The Saudi government is launching few PPPs, with the current emphasis being on public procurement. But Cousin says that as the project sector progresses, it might become more of an option: “Authorities are able to use their own funds for traditional procurement, and there is a perception that PPPs can be difficult to structure. However, all the new design-build projects will need to be completed on time and then operated; and then the authorities may realise that in terms of delivery time and quality of operation and maintenance through incentivisation of the private sector, the PPP model ticks more boxes.”
He anticipates that if the Saudi government were to deploy PPPs for social infrastructure [such as healthcare, education or housing projects], “a PFI or European PPP financing structure would be used, based on availability payments and limited or no demand [or ‘volume’] risk asked of sponsors and lenders”.

 

Islamic finance solutions

Market observers do see an increasing role for Islamic financing in the construction sector, while stressing that more innovation is required when it comes to the security options available to lenders. Mansouri says that the aforementioned US$1.2bn Medina airport financing from mid-2012 was a fully-Islamic solution, on which Norton Rose Fulbright advised the borrower. “The assets that underpinned the financing were concession rights extended by the government.
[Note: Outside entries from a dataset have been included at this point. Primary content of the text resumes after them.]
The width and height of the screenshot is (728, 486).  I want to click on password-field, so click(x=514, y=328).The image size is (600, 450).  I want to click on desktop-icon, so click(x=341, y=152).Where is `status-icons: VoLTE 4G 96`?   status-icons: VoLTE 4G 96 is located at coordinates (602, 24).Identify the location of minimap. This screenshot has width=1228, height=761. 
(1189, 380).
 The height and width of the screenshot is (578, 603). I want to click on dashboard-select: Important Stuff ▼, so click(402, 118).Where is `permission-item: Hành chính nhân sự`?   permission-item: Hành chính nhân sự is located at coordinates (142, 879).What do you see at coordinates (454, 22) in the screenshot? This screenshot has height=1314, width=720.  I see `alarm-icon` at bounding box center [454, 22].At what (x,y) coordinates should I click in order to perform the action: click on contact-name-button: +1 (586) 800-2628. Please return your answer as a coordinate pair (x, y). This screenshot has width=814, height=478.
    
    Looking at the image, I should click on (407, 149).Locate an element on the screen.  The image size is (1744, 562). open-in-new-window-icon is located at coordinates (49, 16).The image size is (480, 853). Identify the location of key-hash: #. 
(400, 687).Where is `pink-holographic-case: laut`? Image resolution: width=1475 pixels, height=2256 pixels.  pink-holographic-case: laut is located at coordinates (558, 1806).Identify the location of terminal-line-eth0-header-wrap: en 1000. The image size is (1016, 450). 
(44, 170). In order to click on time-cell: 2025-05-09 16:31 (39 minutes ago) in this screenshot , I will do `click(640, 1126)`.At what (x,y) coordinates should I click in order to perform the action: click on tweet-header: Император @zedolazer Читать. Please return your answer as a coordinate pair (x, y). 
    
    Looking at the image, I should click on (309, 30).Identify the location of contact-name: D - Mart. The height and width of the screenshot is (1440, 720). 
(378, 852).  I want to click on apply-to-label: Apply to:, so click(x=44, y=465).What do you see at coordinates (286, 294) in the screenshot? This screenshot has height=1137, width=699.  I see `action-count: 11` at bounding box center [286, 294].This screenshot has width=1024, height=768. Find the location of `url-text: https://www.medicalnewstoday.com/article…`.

That template can be used again in the transportation sector, whereas other infrastructure projects remain something of a testing ground,” he says.

Two of the key names in the Saudi energy sector have recently used Islamic finance. SEC said in late-January that it had completed a SR4.5bn (US$1.2bn), 10-year floating-rate sukuk offer, pricing the deal at 70 basis points over the Saudi Interbank Offered Rate.

The deal – which followed up a US$2bn dual-tranche sukuk issued by SEC in January 2013 – was managed by Banque Saudi Fransi, Crédit Agricole and HSBC Saudi Arabia.

In December 2013, ACWA Power raised a SAR1.77bn (about US$471.9mn) Islamic loan from Banque Saudi Fransi, National Commercial Bank, Saudi British Bank and Samba Financial Group to help finance investments.

Could another project-specific sukuk be used? “It is difficult to know,” says Robin Balmer, counsel at Norton Rose Fulbright. “They do act to dilute the concentration risk of Saudi banks, which have significant exposure on names such as Aramco, Sabic and Ma’aden. But they do not represent an underlying asset that can be traded. Most Saudi sukuks are privately-placed.”

In an interesting twist on Islamic financing, shariah-compliant debt was insured by two European ECAs in 2013, when EKN and Finland’s Finnvera each guaranteed 50% of a 10-year, US$650mn commodity murabaha financing for Mobily. Victor Carstenius, country analyst at EKN, stresses that the lending was structured on a corporate basis, with no government guarantee. It marked the first time Finnvera had participated on a shariah-compliant loan. “The use of Islamic law and Islamic finance offers challenges in terms of understanding its implications and ensuring accordance with the OECD requirements for ECA financing,” Balmer concludes.